▶ **What the task requires**
Include in the output exactly the lines from the opening of the data through the line containing "Given: Toggle 前复权 price adjustment mode", and nothing more.

▶ **Supplied data**

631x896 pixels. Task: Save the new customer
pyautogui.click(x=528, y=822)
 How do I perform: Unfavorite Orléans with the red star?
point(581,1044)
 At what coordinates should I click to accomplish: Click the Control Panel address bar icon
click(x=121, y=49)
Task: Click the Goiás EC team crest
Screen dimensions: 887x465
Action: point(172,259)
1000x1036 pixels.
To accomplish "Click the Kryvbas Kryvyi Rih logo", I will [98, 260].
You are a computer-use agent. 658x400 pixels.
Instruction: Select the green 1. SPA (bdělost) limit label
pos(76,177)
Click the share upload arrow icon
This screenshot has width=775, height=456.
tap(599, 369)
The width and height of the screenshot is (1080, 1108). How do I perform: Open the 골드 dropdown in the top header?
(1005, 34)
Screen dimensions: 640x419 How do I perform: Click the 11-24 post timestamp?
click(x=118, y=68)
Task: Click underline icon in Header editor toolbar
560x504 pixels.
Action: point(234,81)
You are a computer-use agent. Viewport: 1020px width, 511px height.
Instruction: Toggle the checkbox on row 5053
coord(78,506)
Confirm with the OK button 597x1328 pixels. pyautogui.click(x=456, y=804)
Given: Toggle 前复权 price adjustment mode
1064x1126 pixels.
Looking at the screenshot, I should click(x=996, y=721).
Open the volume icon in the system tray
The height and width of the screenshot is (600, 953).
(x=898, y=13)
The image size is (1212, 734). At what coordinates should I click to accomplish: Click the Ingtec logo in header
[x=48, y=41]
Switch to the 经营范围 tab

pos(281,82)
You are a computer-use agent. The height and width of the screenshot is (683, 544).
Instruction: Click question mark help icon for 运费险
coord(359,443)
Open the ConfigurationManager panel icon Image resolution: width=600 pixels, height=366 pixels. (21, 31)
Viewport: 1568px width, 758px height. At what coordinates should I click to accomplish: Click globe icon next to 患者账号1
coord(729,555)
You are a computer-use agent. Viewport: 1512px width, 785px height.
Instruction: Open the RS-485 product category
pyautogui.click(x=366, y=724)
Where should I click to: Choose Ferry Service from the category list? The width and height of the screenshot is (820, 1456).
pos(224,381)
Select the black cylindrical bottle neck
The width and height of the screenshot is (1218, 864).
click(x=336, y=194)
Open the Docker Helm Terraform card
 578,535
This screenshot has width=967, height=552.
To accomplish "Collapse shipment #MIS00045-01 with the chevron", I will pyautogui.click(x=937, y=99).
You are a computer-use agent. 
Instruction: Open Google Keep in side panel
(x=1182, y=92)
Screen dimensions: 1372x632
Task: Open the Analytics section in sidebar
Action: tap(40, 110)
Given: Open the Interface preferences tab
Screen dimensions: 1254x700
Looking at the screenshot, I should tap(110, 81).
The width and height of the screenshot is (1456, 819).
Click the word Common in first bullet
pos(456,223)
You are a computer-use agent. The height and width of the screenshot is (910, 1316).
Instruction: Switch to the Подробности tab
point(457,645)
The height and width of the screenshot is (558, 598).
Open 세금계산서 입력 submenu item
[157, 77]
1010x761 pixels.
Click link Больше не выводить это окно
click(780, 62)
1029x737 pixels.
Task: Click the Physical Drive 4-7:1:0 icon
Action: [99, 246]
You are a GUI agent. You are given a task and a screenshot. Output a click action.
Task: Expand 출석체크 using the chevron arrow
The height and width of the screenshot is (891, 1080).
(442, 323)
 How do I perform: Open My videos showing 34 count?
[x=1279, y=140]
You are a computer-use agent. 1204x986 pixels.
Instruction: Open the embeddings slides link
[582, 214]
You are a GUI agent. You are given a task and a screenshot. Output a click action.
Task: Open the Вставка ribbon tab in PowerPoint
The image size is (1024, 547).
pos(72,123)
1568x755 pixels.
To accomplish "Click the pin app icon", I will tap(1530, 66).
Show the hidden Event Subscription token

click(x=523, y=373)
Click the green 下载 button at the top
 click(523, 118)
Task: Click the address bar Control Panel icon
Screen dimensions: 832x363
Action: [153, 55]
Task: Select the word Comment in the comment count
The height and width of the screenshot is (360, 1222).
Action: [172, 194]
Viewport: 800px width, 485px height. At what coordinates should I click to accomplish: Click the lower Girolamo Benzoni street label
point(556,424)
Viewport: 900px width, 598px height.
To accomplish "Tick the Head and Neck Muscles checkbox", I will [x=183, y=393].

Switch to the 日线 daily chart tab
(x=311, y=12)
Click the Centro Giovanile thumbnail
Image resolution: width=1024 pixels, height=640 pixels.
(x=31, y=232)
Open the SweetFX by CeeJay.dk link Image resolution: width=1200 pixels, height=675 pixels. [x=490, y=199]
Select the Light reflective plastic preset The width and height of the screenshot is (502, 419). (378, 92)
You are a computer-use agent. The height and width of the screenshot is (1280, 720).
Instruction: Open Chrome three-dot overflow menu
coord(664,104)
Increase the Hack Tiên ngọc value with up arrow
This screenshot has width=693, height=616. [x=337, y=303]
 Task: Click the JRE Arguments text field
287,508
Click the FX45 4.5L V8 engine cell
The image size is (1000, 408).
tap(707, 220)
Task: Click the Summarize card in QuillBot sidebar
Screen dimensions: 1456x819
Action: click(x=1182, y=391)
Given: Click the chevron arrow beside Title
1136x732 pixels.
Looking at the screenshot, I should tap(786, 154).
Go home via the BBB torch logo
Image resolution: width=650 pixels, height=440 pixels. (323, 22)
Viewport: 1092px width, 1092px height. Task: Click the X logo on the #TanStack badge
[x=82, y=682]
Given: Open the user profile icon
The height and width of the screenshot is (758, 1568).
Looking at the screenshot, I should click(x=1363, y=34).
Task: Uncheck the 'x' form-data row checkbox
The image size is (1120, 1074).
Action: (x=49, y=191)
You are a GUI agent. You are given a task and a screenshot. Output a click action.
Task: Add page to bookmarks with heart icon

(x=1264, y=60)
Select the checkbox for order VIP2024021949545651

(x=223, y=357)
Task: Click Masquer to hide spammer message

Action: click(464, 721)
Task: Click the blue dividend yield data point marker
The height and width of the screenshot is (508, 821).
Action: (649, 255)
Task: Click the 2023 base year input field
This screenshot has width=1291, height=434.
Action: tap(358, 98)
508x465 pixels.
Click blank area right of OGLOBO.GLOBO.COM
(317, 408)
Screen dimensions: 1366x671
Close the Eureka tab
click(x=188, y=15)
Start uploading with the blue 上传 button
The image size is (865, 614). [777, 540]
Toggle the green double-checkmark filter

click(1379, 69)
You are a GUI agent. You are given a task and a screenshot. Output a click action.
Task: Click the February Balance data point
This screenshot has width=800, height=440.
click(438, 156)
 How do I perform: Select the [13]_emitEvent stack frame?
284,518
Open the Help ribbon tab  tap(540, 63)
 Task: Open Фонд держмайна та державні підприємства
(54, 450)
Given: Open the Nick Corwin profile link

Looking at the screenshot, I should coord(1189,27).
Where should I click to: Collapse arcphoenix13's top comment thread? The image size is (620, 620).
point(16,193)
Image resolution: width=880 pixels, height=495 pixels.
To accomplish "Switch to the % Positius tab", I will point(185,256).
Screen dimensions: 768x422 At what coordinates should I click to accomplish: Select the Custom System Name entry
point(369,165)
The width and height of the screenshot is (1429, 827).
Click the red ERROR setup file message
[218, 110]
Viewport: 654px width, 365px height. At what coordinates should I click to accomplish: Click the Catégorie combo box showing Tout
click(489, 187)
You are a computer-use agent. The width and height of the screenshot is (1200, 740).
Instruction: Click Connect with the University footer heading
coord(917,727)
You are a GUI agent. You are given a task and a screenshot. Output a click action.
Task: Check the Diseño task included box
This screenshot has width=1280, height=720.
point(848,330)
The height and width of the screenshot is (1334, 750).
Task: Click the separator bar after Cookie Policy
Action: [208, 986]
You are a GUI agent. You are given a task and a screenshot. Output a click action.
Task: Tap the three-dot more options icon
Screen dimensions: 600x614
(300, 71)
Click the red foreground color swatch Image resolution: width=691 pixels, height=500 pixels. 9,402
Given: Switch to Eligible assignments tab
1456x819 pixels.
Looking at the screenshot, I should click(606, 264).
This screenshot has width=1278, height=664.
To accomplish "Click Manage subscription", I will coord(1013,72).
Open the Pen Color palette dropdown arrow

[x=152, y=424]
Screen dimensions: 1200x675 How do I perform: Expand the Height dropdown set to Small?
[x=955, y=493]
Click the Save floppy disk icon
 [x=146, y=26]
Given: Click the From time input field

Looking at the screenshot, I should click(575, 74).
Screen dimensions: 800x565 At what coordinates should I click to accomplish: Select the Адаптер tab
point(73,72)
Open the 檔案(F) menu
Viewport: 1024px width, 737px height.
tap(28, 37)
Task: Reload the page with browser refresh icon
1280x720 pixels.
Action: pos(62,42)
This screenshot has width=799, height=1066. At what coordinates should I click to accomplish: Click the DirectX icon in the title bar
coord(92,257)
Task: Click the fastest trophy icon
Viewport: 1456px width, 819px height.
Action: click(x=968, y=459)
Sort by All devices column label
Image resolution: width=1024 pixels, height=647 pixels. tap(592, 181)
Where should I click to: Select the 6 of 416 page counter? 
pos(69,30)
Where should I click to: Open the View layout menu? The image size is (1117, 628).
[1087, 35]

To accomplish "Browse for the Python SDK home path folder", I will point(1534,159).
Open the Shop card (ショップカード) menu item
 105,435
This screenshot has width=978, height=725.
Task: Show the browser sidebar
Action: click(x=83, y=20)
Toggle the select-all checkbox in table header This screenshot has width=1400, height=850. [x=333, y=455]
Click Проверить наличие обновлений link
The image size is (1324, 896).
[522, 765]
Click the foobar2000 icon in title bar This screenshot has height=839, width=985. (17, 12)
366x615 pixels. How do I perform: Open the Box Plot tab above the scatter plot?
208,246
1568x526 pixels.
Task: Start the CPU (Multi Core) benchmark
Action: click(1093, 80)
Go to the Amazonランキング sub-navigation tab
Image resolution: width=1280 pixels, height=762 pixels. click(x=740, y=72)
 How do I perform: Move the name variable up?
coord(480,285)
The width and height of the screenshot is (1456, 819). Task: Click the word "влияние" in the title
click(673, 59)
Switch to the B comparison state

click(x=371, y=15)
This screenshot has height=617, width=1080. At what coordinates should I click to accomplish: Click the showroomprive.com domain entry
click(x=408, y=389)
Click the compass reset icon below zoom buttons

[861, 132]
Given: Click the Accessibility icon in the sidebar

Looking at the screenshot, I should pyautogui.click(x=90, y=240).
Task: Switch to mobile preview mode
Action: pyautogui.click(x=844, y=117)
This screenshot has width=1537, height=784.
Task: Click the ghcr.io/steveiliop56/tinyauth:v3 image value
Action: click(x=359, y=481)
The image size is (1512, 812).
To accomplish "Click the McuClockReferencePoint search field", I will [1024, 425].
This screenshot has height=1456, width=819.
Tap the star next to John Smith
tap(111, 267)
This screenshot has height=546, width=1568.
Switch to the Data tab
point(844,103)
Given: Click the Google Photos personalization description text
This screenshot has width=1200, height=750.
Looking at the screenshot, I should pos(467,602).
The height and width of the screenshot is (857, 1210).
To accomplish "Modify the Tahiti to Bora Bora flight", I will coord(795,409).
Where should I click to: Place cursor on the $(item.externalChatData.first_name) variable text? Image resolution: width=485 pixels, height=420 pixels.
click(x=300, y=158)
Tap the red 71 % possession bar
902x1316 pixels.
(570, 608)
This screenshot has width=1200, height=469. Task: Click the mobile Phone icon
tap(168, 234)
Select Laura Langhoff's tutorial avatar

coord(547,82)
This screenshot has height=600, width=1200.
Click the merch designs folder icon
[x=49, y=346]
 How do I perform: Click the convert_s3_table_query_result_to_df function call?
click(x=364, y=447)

▶ **Solution for this problem**
631x896 pixels. Task: Save the new customer
pyautogui.click(x=528, y=822)
 How do I perform: Unfavorite Orléans with the red star?
point(581,1044)
 At what coordinates should I click to accomplish: Click the Control Panel address bar icon
click(x=121, y=49)
Task: Click the Goiás EC team crest
Screen dimensions: 887x465
Action: point(172,259)
1000x1036 pixels.
To accomplish "Click the Kryvbas Kryvyi Rih logo", I will [98, 260].
You are a computer-use agent. 658x400 pixels.
Instruction: Select the green 1. SPA (bdělost) limit label
pos(76,177)
Click the share upload arrow icon
This screenshot has width=775, height=456.
tap(599, 369)
The width and height of the screenshot is (1080, 1108). How do I perform: Open the 골드 dropdown in the top header?
(1005, 34)
Screen dimensions: 640x419 How do I perform: Click the 11-24 post timestamp?
click(x=118, y=68)
Task: Click underline icon in Header editor toolbar
560x504 pixels.
Action: point(234,81)
You are a computer-use agent. Viewport: 1020px width, 511px height.
Instruction: Toggle the checkbox on row 5053
coord(78,506)
Confirm with the OK button 597x1328 pixels. pyautogui.click(x=456, y=804)
Given: Toggle 前复权 price adjustment mode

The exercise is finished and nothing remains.